CANNES — WE Communications and Contagious set out to surprise and delight the jaded Cannes Lions crowds this week by running the Festival of Creativity’s first ever game show.

The open-air presentation, Who Wants To Be A Human? followed a classic question-and-answer game show format, with hosts Alan VanderMolen, international president at WE Communications, and Katrina Dodd, head of trends at Contagious, quizzing two volunteers from the audience.

The playful session structure hid a serious message, however, as the three rounds covered big questions around the intersection between technology and humanity, and the shifting balance of power between algorithms, humans and brands.

To look at how blurred the lines have become in the cultural sphere, for instance, contestants were asked to spot the difference between real Kayne West lyrics and genuine artwork, and lyrics and paintings generated by a bot developed by Stanford student Robbie Barrat.

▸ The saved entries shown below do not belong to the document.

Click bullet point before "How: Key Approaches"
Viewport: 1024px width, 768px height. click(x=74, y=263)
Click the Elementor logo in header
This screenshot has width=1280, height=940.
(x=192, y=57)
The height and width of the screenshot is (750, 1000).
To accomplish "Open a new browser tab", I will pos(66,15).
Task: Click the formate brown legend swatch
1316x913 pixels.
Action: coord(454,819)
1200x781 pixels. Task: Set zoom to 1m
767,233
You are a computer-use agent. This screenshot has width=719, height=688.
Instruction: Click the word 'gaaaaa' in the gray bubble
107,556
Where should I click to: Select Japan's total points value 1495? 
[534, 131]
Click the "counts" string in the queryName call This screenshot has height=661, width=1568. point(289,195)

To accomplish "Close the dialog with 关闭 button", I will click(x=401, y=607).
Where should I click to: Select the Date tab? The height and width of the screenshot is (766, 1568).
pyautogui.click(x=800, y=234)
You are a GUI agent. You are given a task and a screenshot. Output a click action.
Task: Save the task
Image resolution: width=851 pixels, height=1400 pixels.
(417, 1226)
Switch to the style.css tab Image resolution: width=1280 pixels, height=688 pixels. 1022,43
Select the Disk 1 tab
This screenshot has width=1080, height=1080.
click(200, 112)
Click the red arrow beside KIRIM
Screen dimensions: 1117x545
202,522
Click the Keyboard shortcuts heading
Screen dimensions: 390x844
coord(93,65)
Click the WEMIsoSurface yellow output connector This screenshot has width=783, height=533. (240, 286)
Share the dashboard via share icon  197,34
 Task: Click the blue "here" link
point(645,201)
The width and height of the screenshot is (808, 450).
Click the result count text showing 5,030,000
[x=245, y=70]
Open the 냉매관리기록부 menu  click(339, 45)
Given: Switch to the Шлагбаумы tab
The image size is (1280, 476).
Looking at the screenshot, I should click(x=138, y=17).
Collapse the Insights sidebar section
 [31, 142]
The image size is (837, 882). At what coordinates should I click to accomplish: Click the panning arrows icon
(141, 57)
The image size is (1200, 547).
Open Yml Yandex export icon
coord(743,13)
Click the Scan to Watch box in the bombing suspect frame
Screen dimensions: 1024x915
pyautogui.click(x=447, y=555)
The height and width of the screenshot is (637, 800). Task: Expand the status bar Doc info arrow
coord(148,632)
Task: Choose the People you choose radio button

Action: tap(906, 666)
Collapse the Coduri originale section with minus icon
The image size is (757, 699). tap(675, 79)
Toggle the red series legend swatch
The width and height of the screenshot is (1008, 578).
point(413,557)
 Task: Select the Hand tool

Neither contestant got the answers right.

The various rounds also threw up surprising and often disconcerting facts around topics including online dating, China’s new social credit system, tailored advertising created by algorithms, the length of social media user agreements, the ineffectiveness of Amazon’s recommendations in driving sales, Spotify tailor music playlists, YouTube pushing users towards ever more extreme content, Facebook’s questionable use of individuals' data, and whether Google’s new Duplex AI was “creepy or cool”.

In an extra twist, voice bot Alexa joined in as a third contestant at the end of the show, but she did little better than her human competitors.

Summing up the event, VanderMolen said: “On the scale between technology and humanity, technology is winning, and racing ahead of brands and humanity. Brands now have an imperative to start to put human values into making decisions around use of technology.”

And Dodd quoted the words of Jeff Goldblum in Jurassic Park: “Your scientists were so preoccupied with whether or not they could, that they didn't stop to think if they should.”